Dati di vendita delle copie digitali del Sole 24 Ore falsificati. Ruota soprattutto attorno a questa ipotesi accusatoria l’inchiesta milanese sul gruppo che fa capo a Confindustria. Nel mirino dei pm Fabio De Pasquale e Gaetano Ruta sono finite circa 100 mila copie digitali multiple (vale a dire vendute “in blocco” ad aziende e poi distribuite a dipendenti, clienti o fornitori) dichiarate nel marzo 2016 dai vertici del gruppo ma relative al bilancio dell’anno precedente. Copie non conteggiate da Ads, la società che si occupa di certificare i dati di vendita dei giornali, e ritenute “copie fantasma” dai magistrati. “Le vendite sul digitale tanto enfatizzate – si legge nel decreto di perquisizione che oggi ha portato i militari della Guardia di Finanza a passare al setaccio carte e documenti nella sede del gruppo – erano false” con “una percentuale significativa” delle copie cartacee che “andava dritta al macero”. Così, sospettano i pm, “si è veicolato un messaggio largamente positivo sull’andamento economico” del gruppo. In questo contesto il direttore delle tre testate del gruppo (quotidiano, Radio24 e agenzia Radiocor), Roberto Napoletano, avrebbe rivestito un “ruolo preponderante” secondo i pm che hanno iscritto il nome del giornalista nel registro degli indagati insieme a quelli dell’ex presidente del gruppo, Benito Benedini, e dell’ex amministratore delegato Donatella Treu. L’accusa, per loro, è false comunicazioni sociali.

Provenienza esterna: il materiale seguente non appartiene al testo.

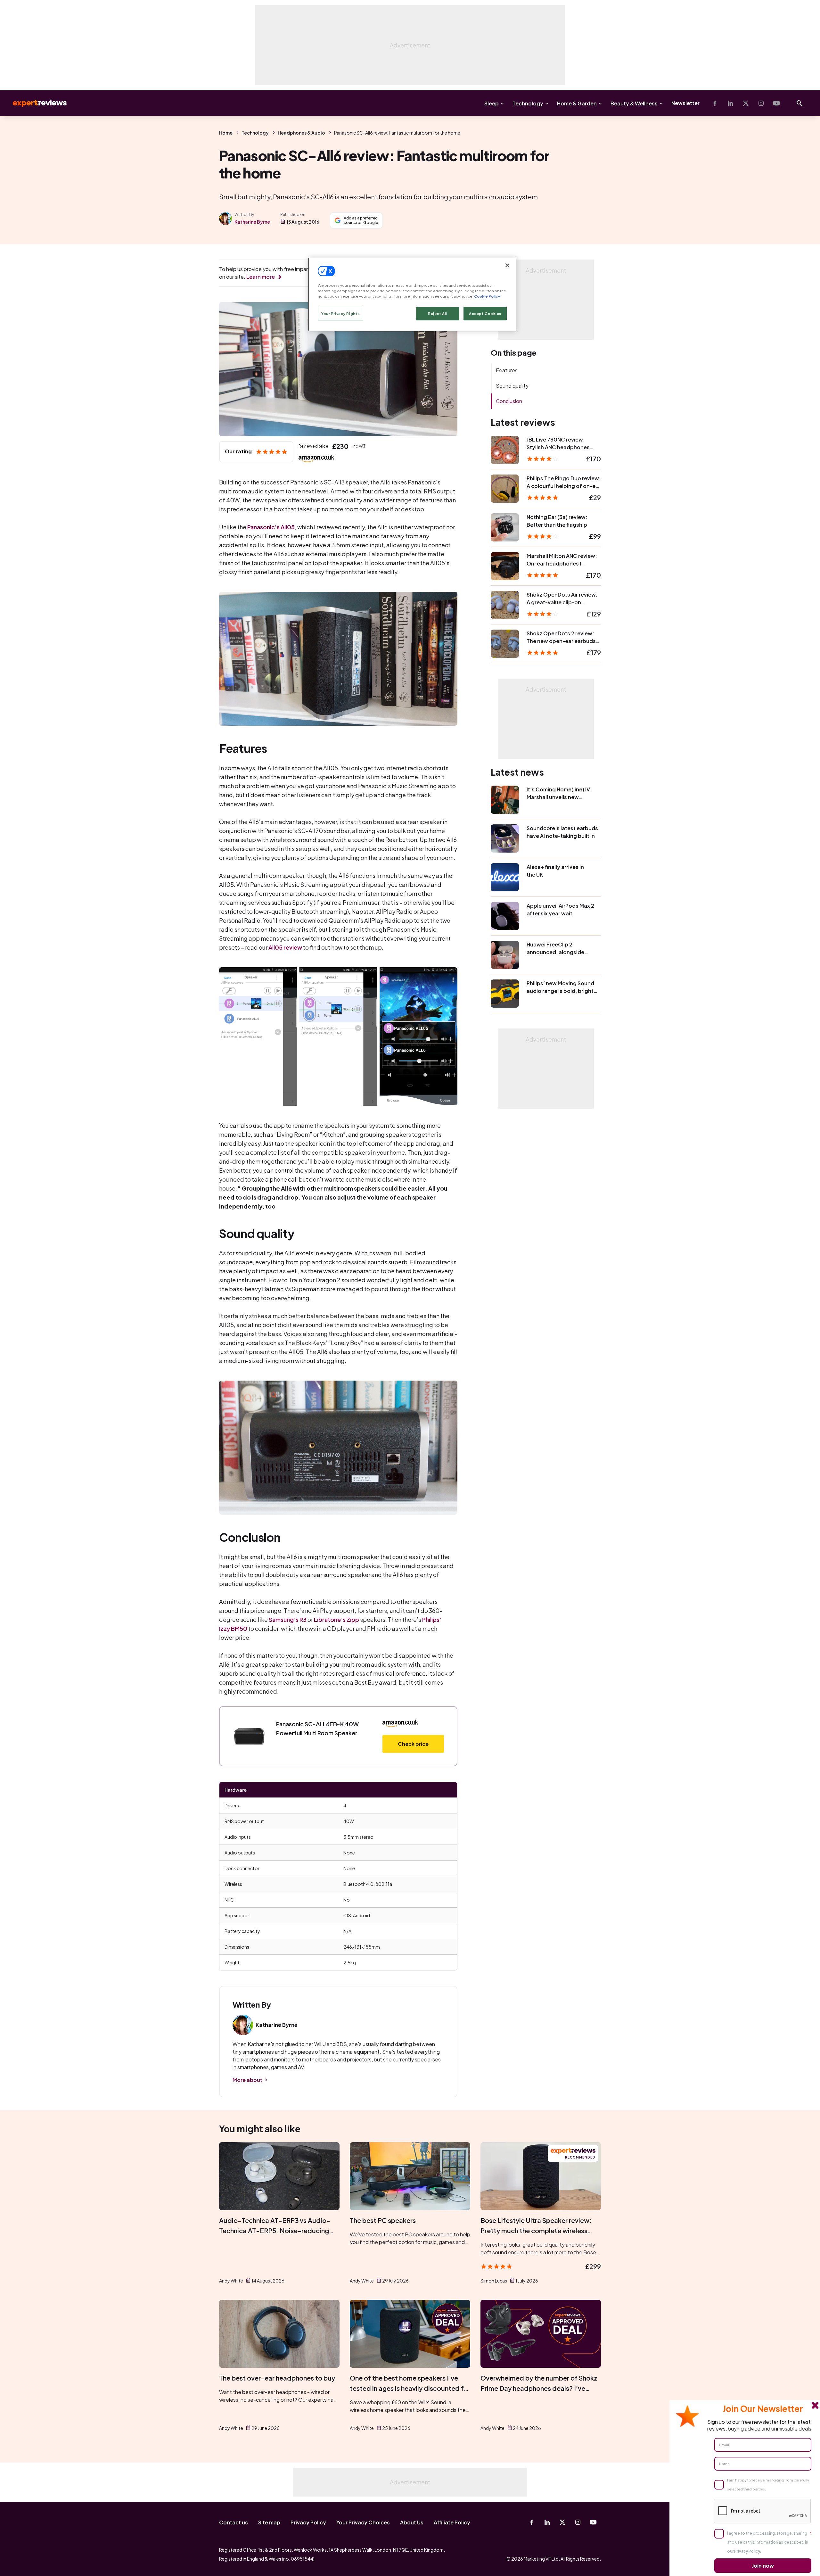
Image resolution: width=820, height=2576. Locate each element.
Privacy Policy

I magistrati milanesi indagano anche su una presunta appropriazione indebita da tre milioni di euro. Sarebbe questo l’ammontare della somma che tre ex manager del gruppo avrebbero ricevuto per la loro attività – in realtà mai svolta, stando all’ipotesi dell’accusa – legata alla distribuzione delle copie digitali del quotidiano: sono l’ex direttore dell’area digitale e ora deputato del gruppo Civici e Innovatori, Stefano Giuseppe Quintarelli, l’ex direttore finanziario del gruppo, Massimo Arioli, e l’ex direttore area vendite, Alberto Biella. In particolare, per l’accusa, i tre sarebbero stati “soci occulti” della Di Source Limited, la società britannica che gestiva la vendita di pacchetti multipli di copie digitali del quotidiano per conto del Sole 24 Ore. Tuttavia la società inglese, tra il 2013 e l’inizio del 2016, si sarebbe limitata ad acquistare le copie digitali senza poi piazzarle sul mercato, arrivando così a registrare profitti per 3 milioni di euro a danno del Sole 24 Ore che risulta dunque parte lesa in questo secondo filone di indagine. Sotto inchiesta per presunta appropriazione indebita anche Filippo Beltramini, responsabile di una società inglese controllata da Di Source Lmt, il commercialista Stefano Poretti e l’imprenditore Giovanni Paolo Quintarelli, fratello del deputato Stefano Giuseppe. Ancora ignoto il nome del decimo indagato.
I giornalisti del Sole 24 Ore hanno proclamato uno sciopero a oltranza fino a quando l’attuale direttore, Roberto Napoletano, non uscirà dal giornale. La decisione dell’assemblea è arrivata dopo la notizia che il direttore è indagato, assieme a 9 manager della passata gestione aziendale, per false comunicazioni sociali. In assemblea permanente oggi, e in sciopero lunedì, l’agenzia Radiocor plus. Mentre Radio 24 trasmette senza le firma dei giornalisti. La Federazione nazionale della stampa, insieme con l’Associazione Lombarda dei giornalisti e l’Associazione Stampa romana esprimono la massima solidarietà ai colleghi del Gruppo e chiedono, assieme a loro, massima discontinuità al vertice del giornale. È necessario che la magistratura faccia piena chiarezza su tutta la vicenda per accertare le eventuali responsabilità ma già fin da ora è fondamentale che, in attesa che l’inchiesta segua il suo corso, per salvaguardare quanto più possibile la credibilità del giornale e di tutta la redazione vengano tagliati tutti i legami con la passata gestione.

“Con riguardo alle iniziative assunte in data odierna dall’Autorità giudiziaria di Milano, i nuovi vertici del Gruppo 24 Ore – impegnati come noto nell’azione di risanamento e di rilancio della società – ribadiscono la propria volontà a fornire agli organi inquirenti la massima collaborazione per l’accertamento dei fatti, confermando che agiranno con determinazione a tutela degli interessi della società”. Lo si legge in una nota.